Reproduce word for word the part of the emergency savings passage below, starting at "However, according to" and ending at "increase their wealth.".

------ Exercise passage ------

When deciding how much to save for emergencies, a rule of thumb often recommended by financial experts is to save three to six months’ worth of living expenses —or more, depending on your needs and goals.
However, according to recent survey data, 53% of Americans don’t have an emergency fund at all. Reaching six months of living expenses in your savings is even more difficult with inflation and higher interest rates on debt.
As a financial coach, suggesting a six-month emergency fund to my students increased their feelings of hopelessness when they were already strapped for cash. Plus, a surprising number of students who had saved up more than six months living expenses were afraid to use the excess money to increase their wealth.
If you’ve already reached savings of six months of living expenses, or plan to, consider the following money tips first.
Consider If 3 Months’ Worth Of Savings Is Good Enough
The U.S. Bureau of Labor Statistics reported the average American household spends about $66,928 a year or $5,577.33 per month in 2021.
If you follow the rule of thumb of three to six months’ worth of living expenses, the range would be $16,732 to $33,464, a very large difference for many people. It’s impossible to predict all of the possible scenarios that could require using your emergency fund. And it would certainly be helpful to have more cash on hand should something catastrophic like a major home repair or a medical emergency occur.
But it’s important to ask yourself: What else could I do to create more financial stability with the thousands of dollars sitting idly?
It’s also important to consider if having too much cash saved creates complacency in your current financial or career position, versus taking a more proactive approach to grow your income.
Pay Off High-Interest Debt Instead Of Hoarding Cash
In 2021, 48% of all credit card users carried a balance at least once, based on Federal Reserve data. With the average credit card interest rate at 24.61%, keeping a high balance of cash in an emergency fund may feel more secure. But realistically those funds are deteriorating at a fast rate if you face credit card interest payments over time.
When I coached individuals, many held onto cash savings because they were following advice they received from parents and traditional financial services to save money.
They were not considering their own personal circumstances or the context in which their savings affected their debts, investments and ability to purchase property.
To help shift their habits, I teach people with credit card balances to understand and track their total net worth using tools like Mint. These tools holistically show you how high interest debt is eroding your overall wealth.
We also use a credit card interest calculator to see exactly how much of their hard-earned dollars are being allocated toward interest versus principal payments.

------ Provided material ------

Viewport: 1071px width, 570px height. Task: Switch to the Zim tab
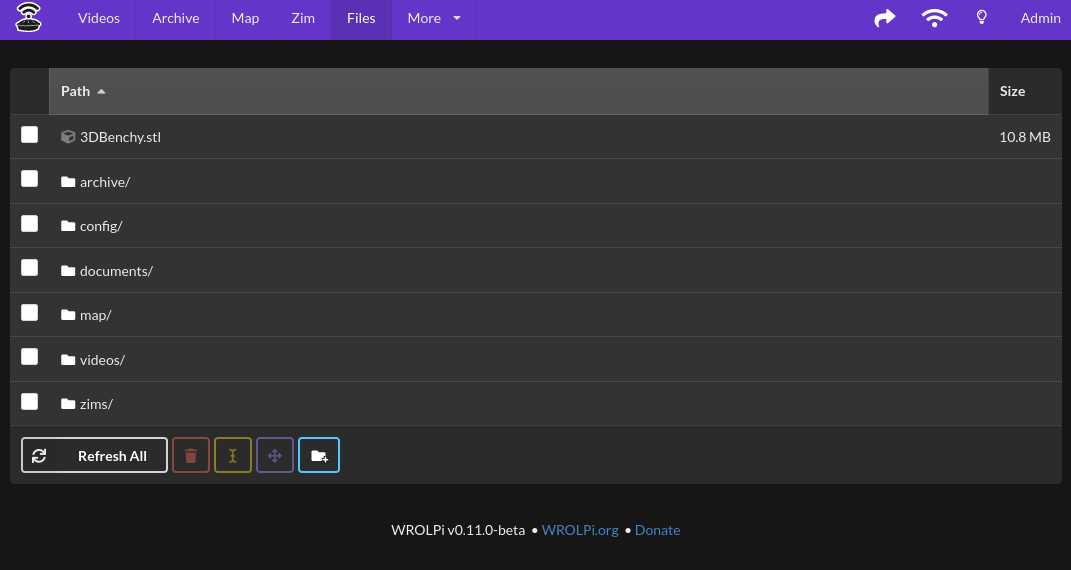click(x=302, y=18)
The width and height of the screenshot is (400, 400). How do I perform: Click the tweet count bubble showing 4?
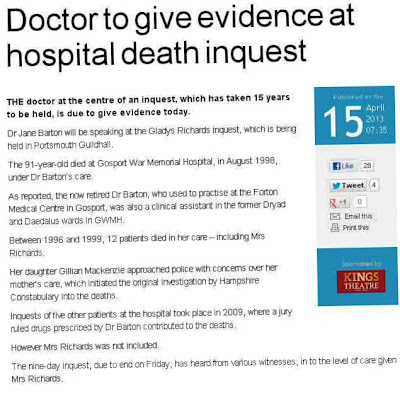point(374,185)
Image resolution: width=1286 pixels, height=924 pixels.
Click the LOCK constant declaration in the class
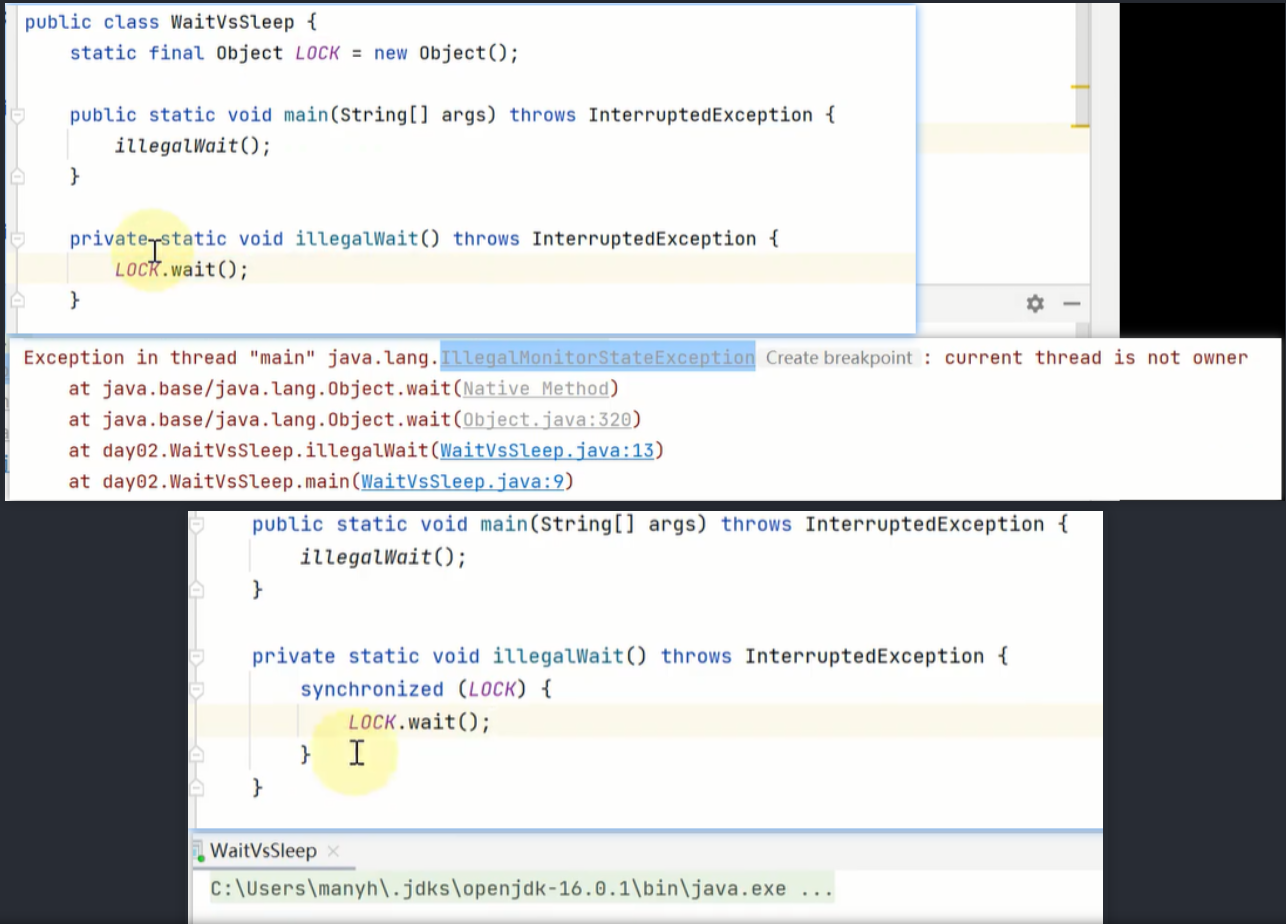click(x=317, y=53)
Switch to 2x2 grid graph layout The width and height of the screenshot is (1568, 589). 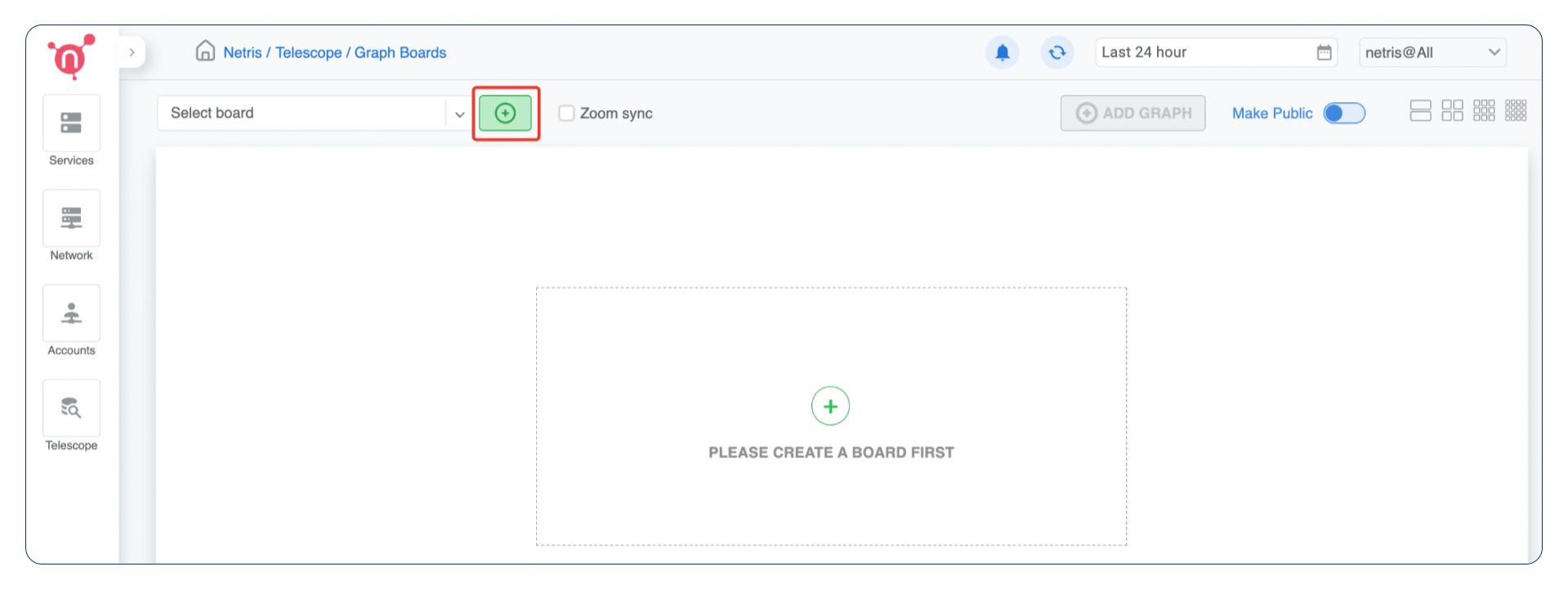[x=1452, y=109]
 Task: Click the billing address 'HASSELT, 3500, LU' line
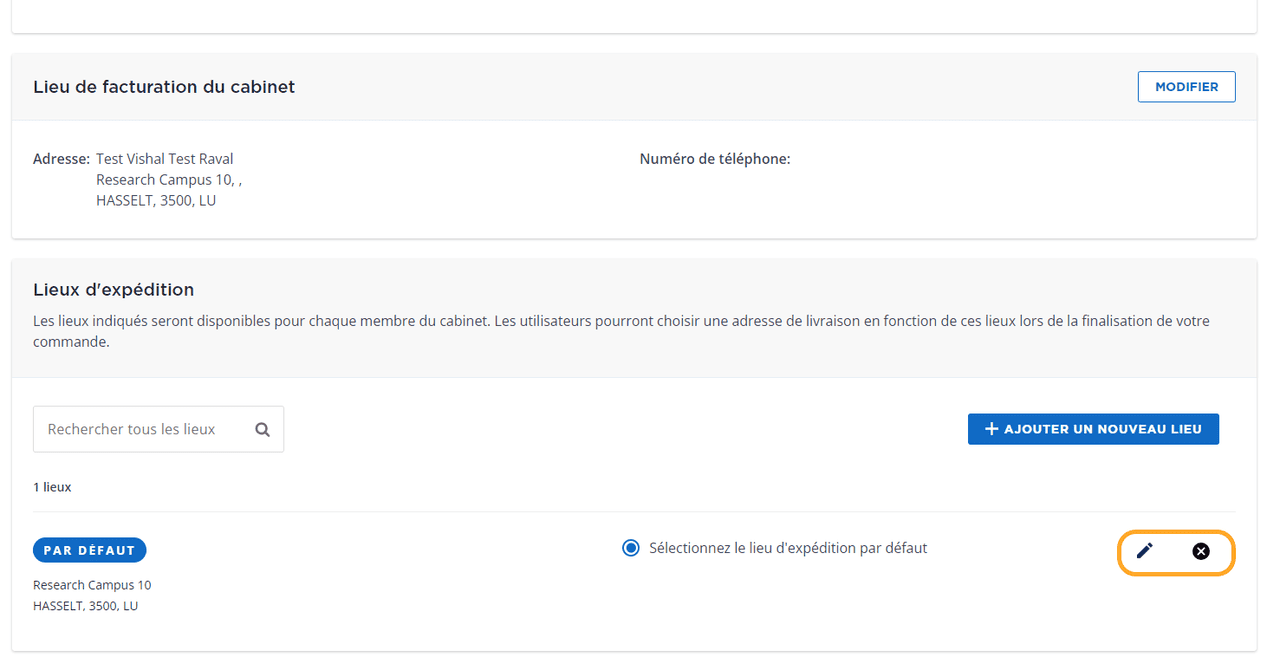(156, 201)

------

> [Answer for this exercise]:
However, according to recent survey data, 53% of Americans don’t have an emergency fund at all. Reaching six months of living expenses in your savings is even more difficult with inflation and higher interest rates on debt.
As a financial coach, suggesting a six-month emergency fund to my students increased their feelings of hopelessness when they were already strapped for cash. Plus, a surprising number of students who had saved up more than six months living expenses were afraid to use the excess money to increase their wealth.